For tech CEOs, the dystopia is the point
We mock Musk, Altman and Zuck for using bleak sci-fi references to market products — but these 'useful dystopias' might just be the point
Hello, and welcome back to Blood in the Machine: The Newsletter. (As opposed to, say, Blood in the Machine: The Book.) It’s a one-man publication that covers big tech, labor, and AI. It’s free, though if you’d like to back my independent tech journalism and criticism, I’d be thrilled if you’d consider pledging support. But enough about all that; grab your hammers, onwards, and thanks for reading.
When OpenAI debuted its new voice interface program, ChatGPT-4o, it quickly invited a flood of comparisons to Her, the 2013 Spike Jones film in which Joaquin Phoenix falls in love with a program voiced by Scarlett Johansson. The comparison was encouraged by OpenAI — both in the very design of the flirty voice agent itself, which sounds suspiciously like Johansson, and by CEO Sam Altman himself, who tweeted “her” as the demo was underway.
In response, observers — myself included — took to what’s become a time-honored internet tradition: pointing out that the science fictional reference point a tech founder put forward was not an aspirational one, but, in fact, a dystopia containing a warning meant to be heeded, not emulated.
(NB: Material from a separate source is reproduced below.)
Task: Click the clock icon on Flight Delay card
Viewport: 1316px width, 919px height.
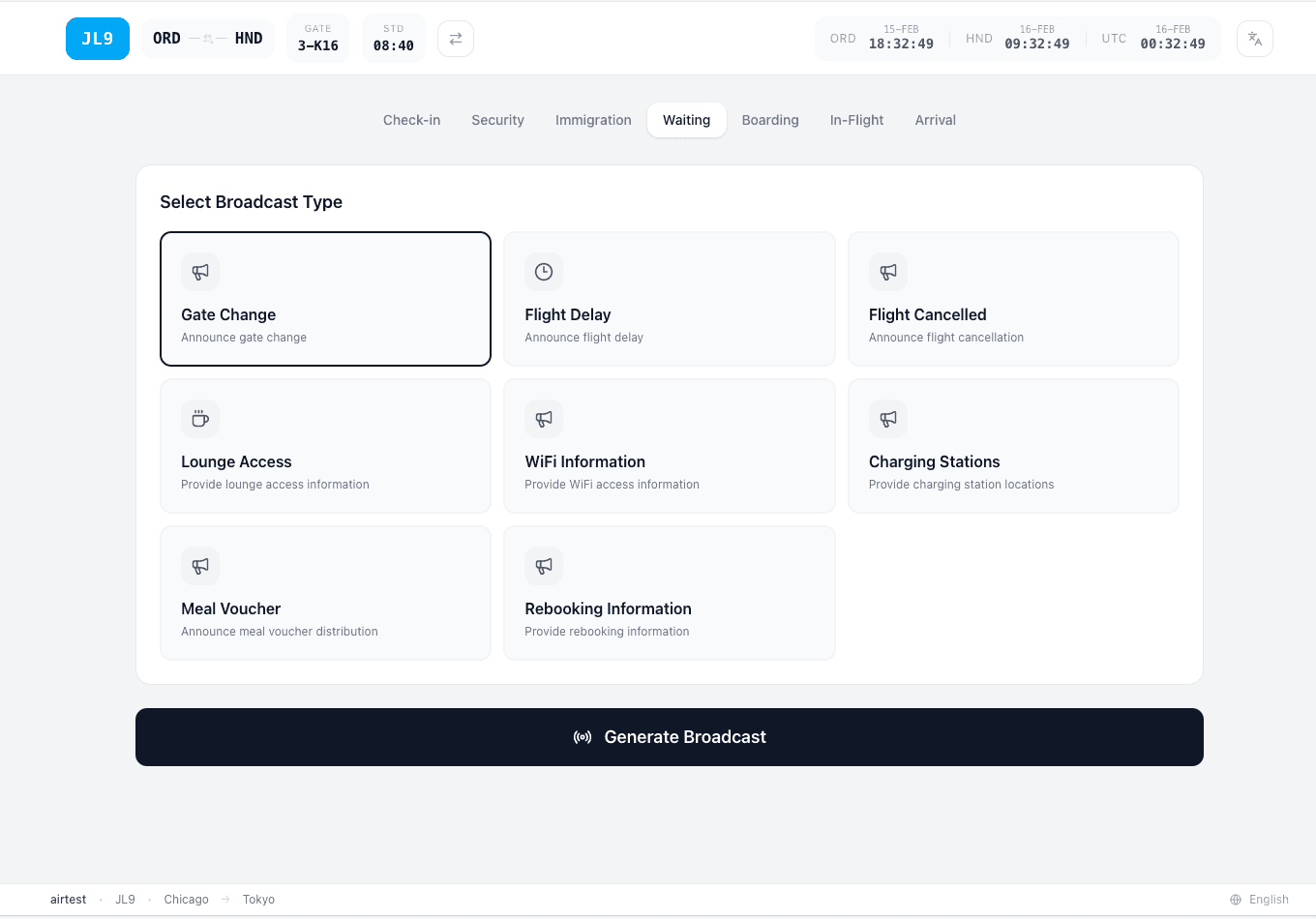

“I Am Once Again Asking Our Tech Overlords to Watch the Whole Movie,” Wired’s Brian Barrett wrote in a fun piece that runs through recent some recent offenders in the genre, including Elon Musk and his suggestion that the Cybertruck is “what bladerunner [sic] would have driven,” and Mark Zuckerberg’s love of the metaverse, the idea for which came from Snowcrash and Ready Player One — both pessimistic cyberpunk dystopias.
“Begging the AI companies building stuff modeled on "Her" to finish the movie!” the New York Times’ Kevin Roose wrote on X. “It does not end well!”
That tech executives have a penchant for mining inspiration from dystopian sci-fi films and books has become a running gag at this point — I wrote a longish piece for Motherboard (RIP) needling Zuck for trying to cash in on a dystopian metaverse back in 2021 — but maybe best nailed by the infamous Torment Nexus tweet:
That’s the gist of it! And yet. As much as we needle, or mock, or point out that the tech titans are stripping their references and products of context — it’s all in vain. The CEOs obviously don’t much care what some flyby cultural critics think of their branding aspirations, but beyond even that, we have to bear in mind that these dystopias are actively useful to them.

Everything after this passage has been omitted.